〇『校註金槐和歌集』改訂版。是株式會社明治書院刊行。昭和二年一月一日發行。昭和六年五月一日改訂第五版發行。著者佐佐木信綱]
〇『金塊集評釋』厚生閣書店刊行。昭和二年五月二十二日發行。著者小林好日]
〇アララギ叢書第廿六編『金槐集鈔』春陽堂刊行。大正十五年五月一日發行。著者齋藤茂吉著]
各首配列ハ『校註金槐和歌集』改訂版ニ準拠。是諸流儀在リ。夫々ノ注釈乃至解説附ス。以下[※ ]内ハ復刻者私註。是註者ノ意見ヲ述ニ非ズ。総テ何等乎ノ引用ニシテ引用等ハ凡テインターネット情報ニ拠ル。故ニ正当性及ビ明証性一切無シ。是意図的ナ施策也。亦如何ル書物如何ル註釈ニモ時代毎ノ批判無ク仕テ読ムニ耐獲ル程ノ永遠性等在リ獲無事今更云フ迄モ無シ。歌ノ配列ハ上記『校註金槐和歌集』佐佐木信綱版ニ準拠ス。
二。
立春のこころをよめる
ここのへの雲井に春ぞ立ちぬらし大内山に霞たなびく
[※原書頭註。
〇ここのへの—天に九門
ありといふに擬して禁中
の別稱とす。〇雲井、大
内山—ともに内裏の別稱
なり。]
[※是『校註金槐和歌集』改訂版]
[※註。
〇九門きゅうもんハ≪[「九」は九重の意]宮城の門。≫是≪大辞林第三版≫引用ス。
〇禁中きんちゅうハ≪[名]禁闕(きんけつ)の中。天皇の御所。禁裏。宮中。皇居。禁内(きんだい)。≫是≪精選版日本国語大辞典≫引用ス。]
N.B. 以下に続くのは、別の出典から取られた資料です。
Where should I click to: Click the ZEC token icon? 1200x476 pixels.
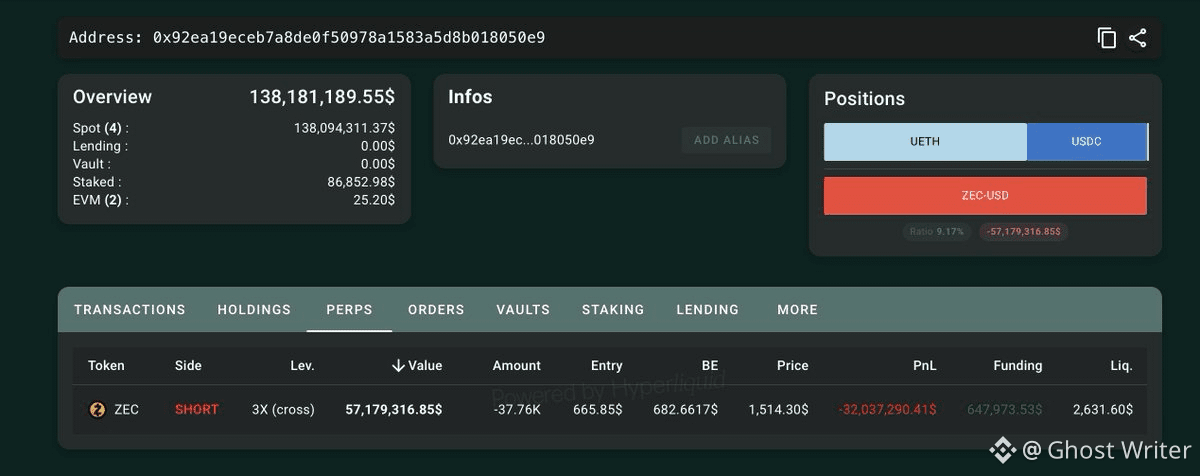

九重の雲井にはるぞ立ちぬらし大内山に霞たなびく(立春の心をよめる)
春が來たと云ふ意識が人々のこゝろに蘇つた。そして人々はなにかしらよい新しい運命がひらけてくる樣な幸福感にみたされた。
——けふはその立春の日である。
大内山のあたりにたなびく霞は千代の瑞兆を示すかのやうに、人々の心をあかるくさせる。空中にも春が來た! 春が來た! 人々の心にも春が來た。
[※是『金塊集評釋』文學士小林好日著]
[※註。
〇瑞兆ずいちょうハ≪[名] めでたいしるし。めでたい前兆。吉兆。瑞祥。/※真愚稿(1422頃か)人日「一年占二瑞兆一、七日喜二新晴一」/※夜明け前(1932‐35)〈島崎藤村〉第一部「世の中が大きく変る時には、このくらゐの瑞兆があってもいいなんて」≫是≪精選版 日本国語大辞典≫引用ス。]
三。
故鄕立春
朝霞たてるを見ればみづのえの吉野の宮に春は來にけり
[※原書頭註。
〇朝霞—續後撰集に入れ
り。眞淵云、「後世みづの
えの吉野の宮とよめるは
何にもなき事なり此公も
さる誤か傳へてよみ給ひ
しにや」]
[※是『校註金槐和歌集』改訂版]
[※註。
〇續後撰集ハ≪『続後撰和歌集』(しょくごせんわかしゅう)は、後嵯峨上皇の命により宝治二年(1248)七月二十五日[※寶治2年ハ第89代後深草天皇。鎌倉征夷大将軍将軍藤原頼嗣是第5代。執権北條時頼]、奉勅。建長三年(1251)十月二十七日[※翌1251年建長5年鎌倉征夷大将軍ハ宗尊親王むねたかしんのう即チ後嵯峨天皇第一皇子。第6代。至1266年(文永3年)。]、奏覧された10番目の勅撰和歌集。撰者は藤原為家。20巻。歌人は藤原定家、藤原俊成、後鳥羽上皇、後嵯峨上皇などでおよそ1400首を納める。≫以上≪フリー百科事典『ウィキペディア(Wikipedia)』≫引用ス。]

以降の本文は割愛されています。